UMAP - NISHIO Hirokazu's Scrapbox (Auto-translated from Japanese)

UMAP

from BERTopic: Neural topic modeling with a class-based TF-IDF

UMAP

UMAP stands for Uniform Manifold Approximation and Projection and is a dimensionality reduction method for embedding high-dimensional data into low-dimensional space. BERTopic uses this UMAP to convert high-dimensional document embeddings into a low-dimensional space suitable for clustering.

UMAP has the following characteristics

1. nonlinear dimension reduction

UMAP is capable of nonlinear dimensionality reduction and preserves both the local and global structure of the data. This allows for a more faithful representation of the intrinsic structure of the data in a lower dimensional space.

2. high flexibility

UMAP has several hyperparameters, such as neighborhood graph construction methods and cost functions. By adjusting these parameters, you can obtain the optimal embedding according to the characteristics of your data.

3. scalability

UMAP works efficiently with large data sets. This is an important property when dealing with large numbers of documents, as in topic modeling.

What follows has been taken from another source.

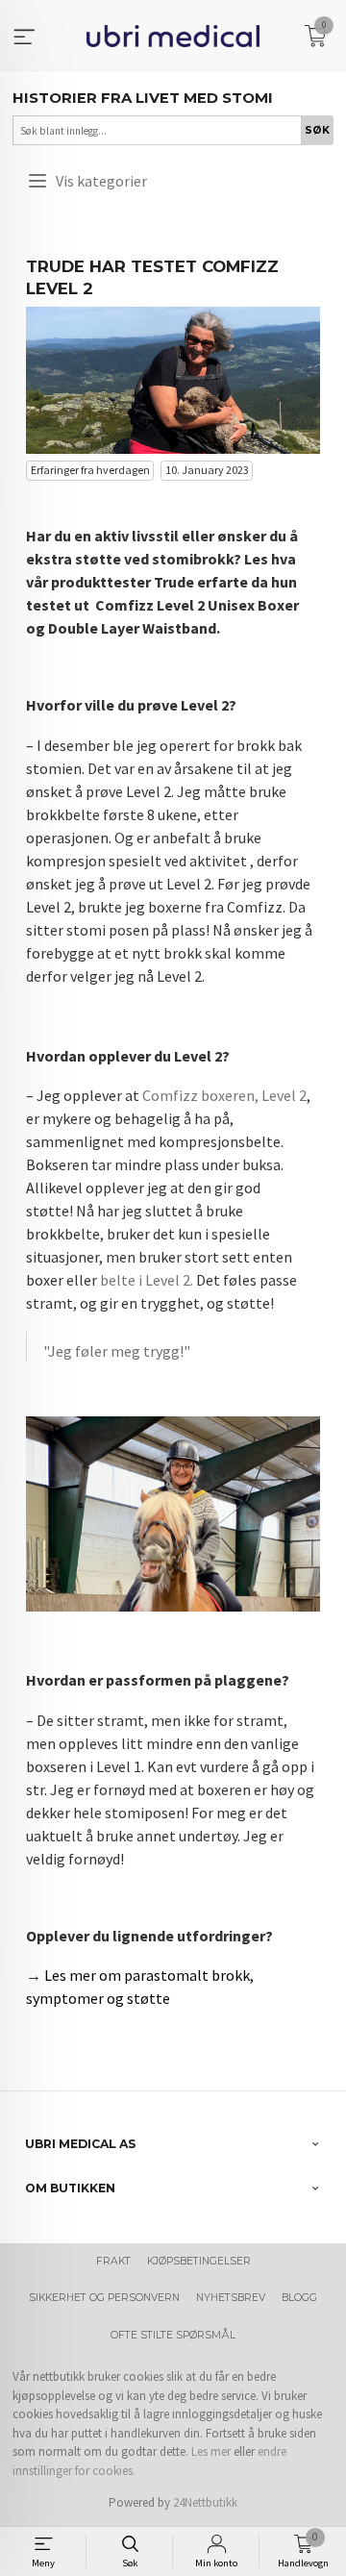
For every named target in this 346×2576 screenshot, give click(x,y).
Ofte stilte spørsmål (173, 2335)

4. probabilistic interpretation

The UMAP embedding has a probabilistic interpretation. This allows us to think of the distance on the embedding space as reflecting the similarity between the data points.

In BERTopic, documents are embedded into high-dimensional vectors in a language model such as BERT and then projected into a low-dimensional space using UMAP. Applying HDBSCAN on this low-dimensional space allows for efficient and effective clustering.

The non-linearity and scalability of UMAP allow BERTopic to extract meaningful topics even for large, noisy data sets. It is also possible to control the granularity of topics to some extent by adjusting the parameters of UMAP.

As described above, UMAP is an important preprocessing step in BERTopic, serving to convert high-dimensional document embeddings into a form suitable for clustering.

---

This page is auto-translated from /nishio/UMAP using DeepL. If you looks something interesting but the auto-translated English is not good enough to understand it, feel free to let me know at @nishio_en. I'm very happy to spread my thought to non-Japanese readers.